### EXCERPTED RECORDS
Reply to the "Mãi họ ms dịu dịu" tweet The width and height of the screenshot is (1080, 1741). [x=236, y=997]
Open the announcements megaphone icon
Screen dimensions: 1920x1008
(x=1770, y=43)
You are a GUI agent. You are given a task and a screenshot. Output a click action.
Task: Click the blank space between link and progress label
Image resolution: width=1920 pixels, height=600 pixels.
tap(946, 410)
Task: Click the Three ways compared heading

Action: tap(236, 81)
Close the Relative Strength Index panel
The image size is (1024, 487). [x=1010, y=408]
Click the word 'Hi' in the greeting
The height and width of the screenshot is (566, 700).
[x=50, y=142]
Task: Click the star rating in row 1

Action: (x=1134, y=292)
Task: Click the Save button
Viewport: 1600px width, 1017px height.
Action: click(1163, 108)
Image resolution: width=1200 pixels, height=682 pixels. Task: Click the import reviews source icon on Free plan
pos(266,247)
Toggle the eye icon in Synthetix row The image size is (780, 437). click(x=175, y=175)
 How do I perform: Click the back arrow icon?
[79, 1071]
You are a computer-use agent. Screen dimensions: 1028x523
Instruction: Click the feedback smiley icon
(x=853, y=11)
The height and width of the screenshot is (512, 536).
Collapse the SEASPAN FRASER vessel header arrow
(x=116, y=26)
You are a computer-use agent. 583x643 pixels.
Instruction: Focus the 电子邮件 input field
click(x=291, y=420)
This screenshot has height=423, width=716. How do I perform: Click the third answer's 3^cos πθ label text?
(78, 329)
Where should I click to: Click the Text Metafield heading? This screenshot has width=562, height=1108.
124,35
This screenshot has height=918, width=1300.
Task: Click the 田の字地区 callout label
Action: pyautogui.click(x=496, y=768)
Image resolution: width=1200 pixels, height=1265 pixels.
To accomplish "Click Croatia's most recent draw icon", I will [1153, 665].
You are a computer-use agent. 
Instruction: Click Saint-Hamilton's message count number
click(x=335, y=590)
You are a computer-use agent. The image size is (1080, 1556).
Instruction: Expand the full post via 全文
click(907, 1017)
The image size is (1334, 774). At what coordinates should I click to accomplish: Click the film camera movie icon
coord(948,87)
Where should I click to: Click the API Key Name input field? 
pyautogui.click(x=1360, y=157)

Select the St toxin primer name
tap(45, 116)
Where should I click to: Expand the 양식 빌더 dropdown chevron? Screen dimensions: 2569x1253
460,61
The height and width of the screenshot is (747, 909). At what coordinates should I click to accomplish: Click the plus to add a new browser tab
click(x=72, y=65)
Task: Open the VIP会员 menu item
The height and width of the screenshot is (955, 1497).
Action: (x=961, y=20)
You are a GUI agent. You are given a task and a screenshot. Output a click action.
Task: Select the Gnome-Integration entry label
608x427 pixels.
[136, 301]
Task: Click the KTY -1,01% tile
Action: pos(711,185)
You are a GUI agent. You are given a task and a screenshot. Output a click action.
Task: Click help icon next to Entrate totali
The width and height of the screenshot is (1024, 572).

### REQUIRED WORK
Reproduce word for word only the first line of the listing above and each line after it through the line with "Task: Click the blank".

### THE COMPLETED TASK
Reply to the "Mãi họ ms dịu dịu" tweet The width and height of the screenshot is (1080, 1741). [x=236, y=997]
Open the announcements megaphone icon
Screen dimensions: 1920x1008
(x=1770, y=43)
You are a GUI agent. You are given a task and a screenshot. Output a click action.
Task: Click the blank space between link and progress label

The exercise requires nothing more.